**Selection**
— start —

Our new President-elect has shown us that the world is full of possibilities, one can do what one sets ones mind to doing. There have been many moments in my life where I've believed this and have been rewarded by this belief. The most rewarding moments have been the ones where I have had to step out of my comfort zone, just a tad. Of late my comfort zones have become a bit too dear to me. I am unwilling to step out of them even as I wile away every twenty four hour period in idle contemplation and idle taking of stock on an obscure blog. This Sunday is over and I have nothing to show for it. The work week is here, the same repetitive tasks are at hand. I am dreaming of making a difference, of making a worthy contribution and I am paralyzed with inaction and have no plans, no ideas, nothing but an idle dream waiting for the impulse that would propel it into reality, into a world of possibilities as infinite as music.

Thursday, November 6, 2008

Hope

I was interviewed for a magazine awhile ago. The theme of the interview was parenting and the questions they asked me were about my parenting experiences.

If you have a strong broadband connection, oodles of patience to deal with "buffering..." or "streaming..." type messages and more than thirty minutes of time you can see see it here.

Many of my friends viewed it and offered a wide range of comments. But the part of the interview that gives me pause is a point in the film where I say I am not meeting the expectations I have from myself. In response to a question I say that my daughter is a better version of me and my Mom was a better mom to me than I am to my daughter, so I leave much to be desired where I am concerned.

This is something that I think about often. Which is why I was struck by some sentiments expressed by Barack Obama in his book: The Audacity of Hope. In a chapter where he is talking about his life, his marriage and his relationship with Michelle, Malia and Sasha, he discusses the point in his marriage where things were tough on them as a family. He was away in Springfield often and Michelle had to find ways to split her time between being a Mom and working. Things got tense often. In his book he said something about understanding how Michelle felt. He referred to her feeling as if she was inadequate as a Mom, that she wasn't being as good a Mom as her own Mom had been.

— end —

**Dataset content**
— start —

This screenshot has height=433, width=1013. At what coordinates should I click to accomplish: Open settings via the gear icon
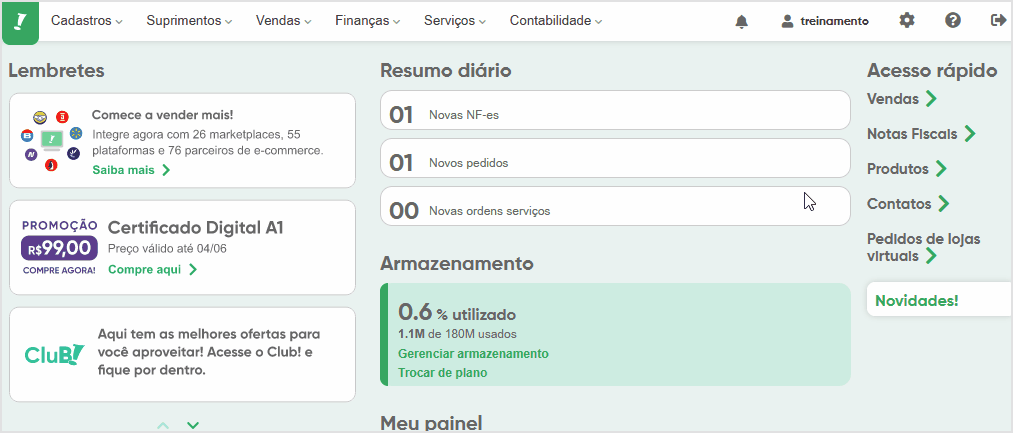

— end —

**Written task A**
Reproduce the stretch of the parenting blog post from "Many of my friends" through "I am concerned.".
**Written task B**
Carry on the parenting blog post past its final sentence.

**Response A**
Many of my friends viewed it and offered a wide range of comments. But the part of the interview that gives me pause is a point in the film where I say I am not meeting the expectations I have from myself. In response to a question I say that my daughter is a better version of me and my Mom was a better mom to me than I am to my daughter, so I leave much to be desired where I am concerned.

**Response B**
I was moved to hear that, moved at the realization that I wasn't the only woman in the world who felt this way and also at the fact that he understood how she felt. He often felt inadequate as a father.

Wednesday, November 5, 2008

On Pennilessness

Rendered penniless! Perish the thought. There was a time several years ago when we were on vacation in Vermont. There were so many bottles of maple syrup to buy and so many quaint little train rides to take where we could witness a fabulous Vermont Fall. But all of these things required cash.

We felt quite confident when we inserted our ATM card into the machine and asked for $100 or so in “fast cash”. But soon enough it was abundantly clear that even slow cash wouldn’t be forthcoming! It’s a wonder our ATM card didn’t get shredded by the machine: our account showed us heavily overdrawn and in the red.

We were effectively penniless in Vermont. It was a sinking feeling. We had credit cards but many years of our misspent youth well defined the words “credit abuse” so we were trying to reform and weren’t up for mortgaging our future any more than it already was.

There was nothing we could do except get sullen, sulk, bicker and point fingers; we were a bipartisan household after all. I was certain I could blame our financial crisis on him and he was certain he could blame it on my shoe-lined closet.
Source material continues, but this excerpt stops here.